- [Complete the following]:
1. According to the project description, which fixed point theorems are named as examples for proving the existence of solutions?
2. Decide whether each statement agrees with the project description, answering yes or no and quoting the deciding words: (a) The project will draw on spectral analysis of unbounded linear operators in Banach spaces. (b) The stochastic partial functional differential equations under study have finite delay. (c) Portfolio optimization is one of the properties to be studied.
3. Rewrite the project description between "To achieve the" and "in this field.", inclusive, putting "perturbation theory" in place of "semigroup theory".

- [Text block]:
◇ ◇ ◇

In this project, we shall investigate a class of delay stochastic differential equations (SDEs), also known as delay SDEs. We shall study the properties of these equations such as existence and uniqueness of the solution, optimal control and portfolio optimization. We also attend to study existence, regularity and stability of solutions for partial functional differential equations which are described by stochastic differential equations. The aim of this part is to study the existence, the regularity and the stability of solutions of some classes of stochastic partial functional differential equations with infinite delay and deviating arguments in terms involving spatial derivatives.
To achieve the goal of this project, several results in functional analysis and differential equations will be used. We will use the semigroup theory and the spectral analysis of unbounded linear operators in Banach spaces. For the existence of solutions, we will use fixed point theory, for example Banach fixed point theorem or Schauder fixed point theorem. We are proposing to tackle several questions in our project. Answers will have an impact in the direction of the research in this field.

◇ ◇ ◇

Screen grounding examples
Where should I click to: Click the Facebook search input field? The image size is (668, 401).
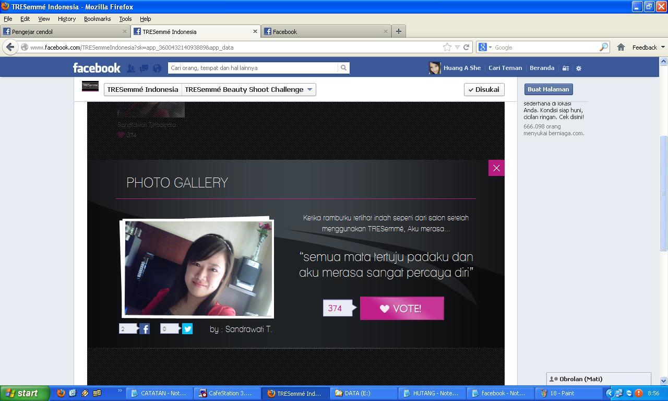254,68
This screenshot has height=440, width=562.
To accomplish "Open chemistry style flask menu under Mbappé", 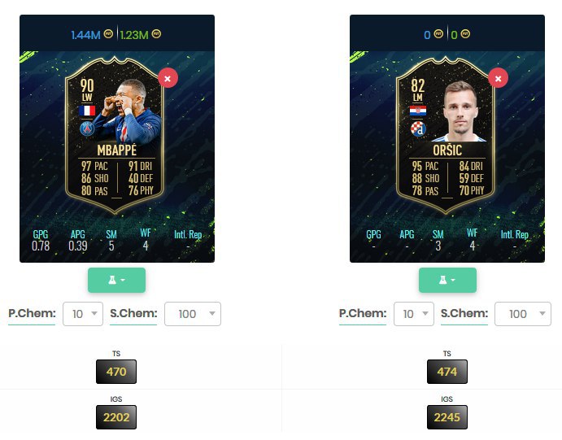I will [x=116, y=280].
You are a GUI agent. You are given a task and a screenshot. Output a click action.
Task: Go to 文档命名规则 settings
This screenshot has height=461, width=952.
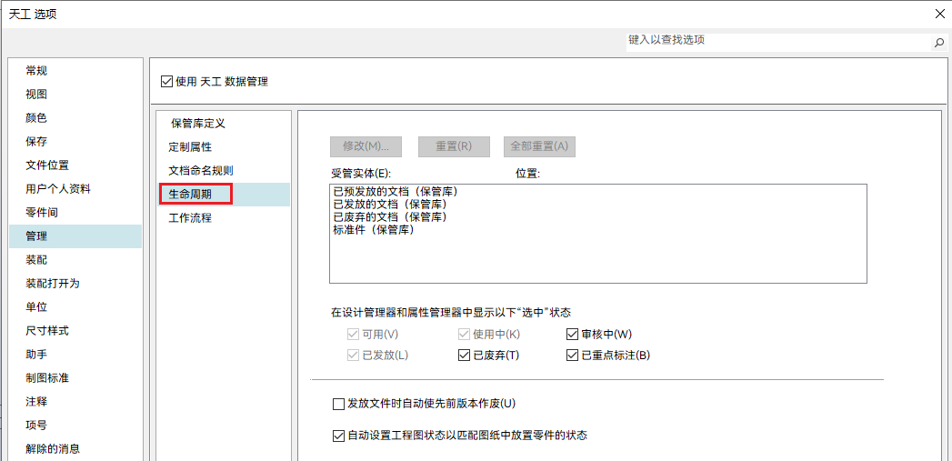click(201, 170)
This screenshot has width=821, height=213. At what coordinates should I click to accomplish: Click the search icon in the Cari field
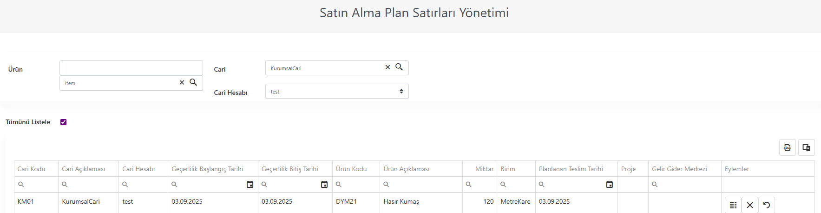(x=399, y=67)
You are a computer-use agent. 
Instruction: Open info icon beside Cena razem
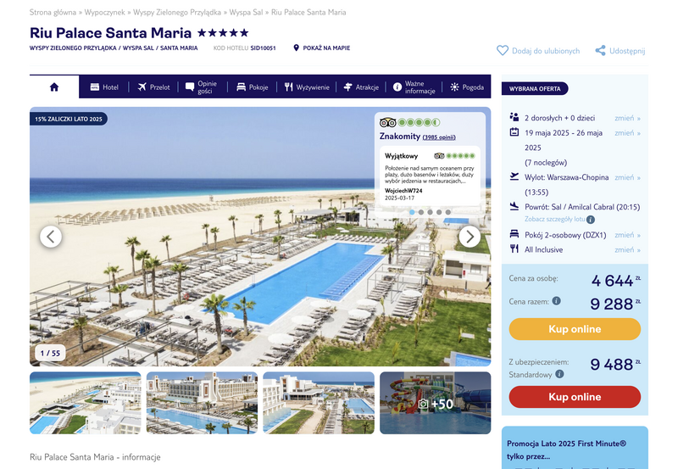557,301
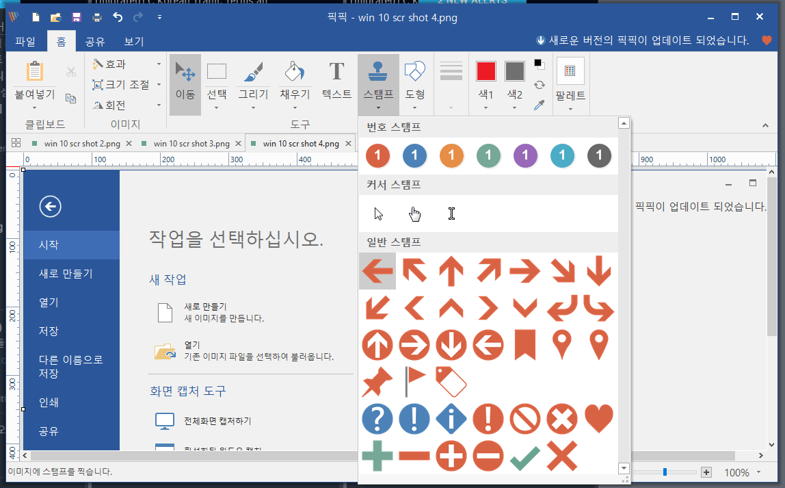The width and height of the screenshot is (785, 488).
Task: Expand the 색1 color dropdown
Action: tap(486, 107)
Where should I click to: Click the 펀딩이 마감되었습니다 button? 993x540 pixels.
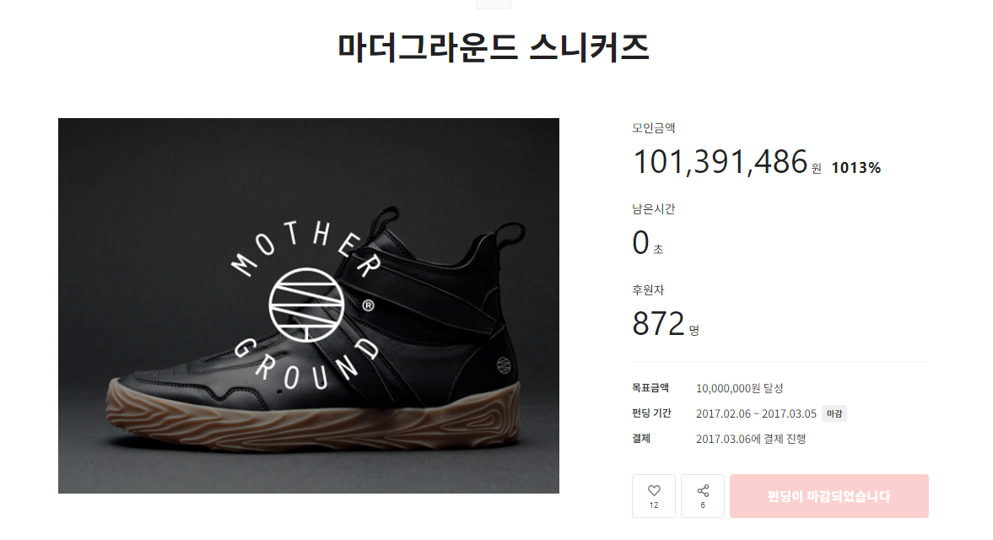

◇ ◇ ◇

- [The results]:
1. The Banach fixed point theorem and the Schauder fixed point theorem.

2.
(a) Yes: "the spectral analysis of unbounded linear operators in Banach spaces"
(b) No: "with infinite delay and deviating arguments"
(c) Yes: "optimal control and portfolio optimization"

3.
To achieve the goal of this project, several results in functional analysis and differential equations will be used. We will use the perturbation theory and the spectral analysis of unbounded linear operators in Banach spaces. For the existence of solutions, we will use fixed point theory, for example Banach fixed point theorem or Schauder fixed point theorem. We are proposing to tackle several questions in our project. Answers will have an impact in the direction of the research in this field.